题目 A: 从清单的第一行开始照抄，抄到含有“coordinates (458, 172).”的那一行为止，首尾两行都要包括在内。

原文:
_____

在此,我们假设有一个有漏洞的服务器程序(vulnerable.c). 然后写一个 eXPloit 来利用该漏洞,这样将能得到一个远程 shell。

一、理解有漏洞程序:

--------------------------------------- vulnerable.c ---------------------------------

#include <stdio.h>

#include <netdb.h>

#include <netinet/in.h>

#define BUFFER_SIZE 1024

#define NAME_SIZE 2048

int handling(int c)

{

char buffer[BUFFER_SIZE], name[NAME_SIZE];

int bytes;

strcpy(buffer, "My name is: ");

bytes = send(c, buffer, strlen(buffer), 0);

if (bytes == -1)

return -1;

bytes = recv(c, name, sizeof(name), 0);

if (bytes == -1)

return -1;

name[bytes - 1] = ’\0’;

sprintf(buffer, "Hello %s, nice to meet you!\r\n", name);

bytes = send(c, buffer, strlen(buffer), 0);

if (bytes == -1)

return -1;

return 0;

}

int main(int argc, char *argv[])

{

int s, c, cli_size;

strUCt sockaddr_in srv, cli;

if (argc != 2)

{

fprintf(stderr, "usage: %s port\n", argv[0]);

return 1;

}

s = socket(AF_INET, SOCK_STREAM, 0);

if (s == -1)

{

perror("socket() failed");

return 2;

}

srv.sin_addr.s_addr = INADDR_ANY;

srv.sin_port = htons( (unsigned short int) atol(argv[1]));

srv.sin_family = AF_INET;

if (bind(s, &srv, sizeof(srv)) == -1)

{

perror("bind() failed");

return 3;

}

if (listen(s, 3) == -1)

{

perror("listen() failed");

return 4;

}

for(;;)

{

c = accept(s, &cli, &cli_size);

if (c == -1)

{

perror("accept() failed");

return 5;

}

printf("client from %s", inet_ntoa(cli.sin_addr));

if (handling(c) == -1)

fprintf(stderr, "%s: handling() failed", argv[0]);

close(c);

}

return 0;

}

---------------------------------------------- EOF------------------------------------------------------

下面将编译并运行该程序:

user@Linux:~/ > gcc vulnerable.c -o vulnerable

user@linux:~/ > ./vulnerable 8080

../vulnerable 8080 说明你能在8080端口运行该项服务

user@linux~/ > gdb vulnerable

GNU gdb 4.18

Copyright 1998 Free Software Foundation, Inc.

_____

原始数据:
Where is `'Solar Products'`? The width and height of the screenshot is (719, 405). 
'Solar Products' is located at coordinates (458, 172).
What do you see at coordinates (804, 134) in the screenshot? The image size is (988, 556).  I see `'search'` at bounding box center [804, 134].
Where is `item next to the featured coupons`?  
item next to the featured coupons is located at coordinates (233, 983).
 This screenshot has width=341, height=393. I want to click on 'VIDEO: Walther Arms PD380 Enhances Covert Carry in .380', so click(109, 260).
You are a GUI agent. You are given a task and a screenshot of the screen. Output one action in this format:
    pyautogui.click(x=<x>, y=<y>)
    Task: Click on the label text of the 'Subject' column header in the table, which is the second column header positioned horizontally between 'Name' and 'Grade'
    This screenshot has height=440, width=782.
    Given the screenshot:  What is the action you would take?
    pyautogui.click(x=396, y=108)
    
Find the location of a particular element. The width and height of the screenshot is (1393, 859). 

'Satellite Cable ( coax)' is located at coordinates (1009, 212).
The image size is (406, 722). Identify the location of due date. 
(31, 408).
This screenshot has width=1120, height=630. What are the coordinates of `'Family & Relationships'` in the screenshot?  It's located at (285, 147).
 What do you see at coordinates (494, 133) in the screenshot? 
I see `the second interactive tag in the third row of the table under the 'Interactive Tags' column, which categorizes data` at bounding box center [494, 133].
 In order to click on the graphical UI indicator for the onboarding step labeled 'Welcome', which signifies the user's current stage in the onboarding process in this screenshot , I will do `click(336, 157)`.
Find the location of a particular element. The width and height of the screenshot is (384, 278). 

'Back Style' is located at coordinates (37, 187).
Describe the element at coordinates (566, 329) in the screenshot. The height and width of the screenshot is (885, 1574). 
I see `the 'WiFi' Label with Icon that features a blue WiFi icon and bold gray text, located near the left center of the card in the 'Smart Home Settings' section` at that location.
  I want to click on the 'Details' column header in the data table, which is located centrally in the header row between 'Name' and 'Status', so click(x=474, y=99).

_____

题目 B:
判断下面关于原文的三个说法是否符合原文。每项回答“是”或“否”，并一字不差地引用原文中起决定作用的文字。
(i) BUFFER_SIZE 被定义为 1024。
(ii) 程序调用 listen 时给出的第二个参数是 5。
(iii) 程序用 gcc 编译，输出文件名为 vulnerable。

完整回答 A:
Where is `'Solar Products'`? The width and height of the screenshot is (719, 405). 
'Solar Products' is located at coordinates (458, 172).

完整回答 B:
(i) 是：“#define BUFFER_SIZE 1024”
(ii) 否：“if (listen(s, 3) == -1)”
(iii) 是：“gcc vulnerable.c -o vulnerable”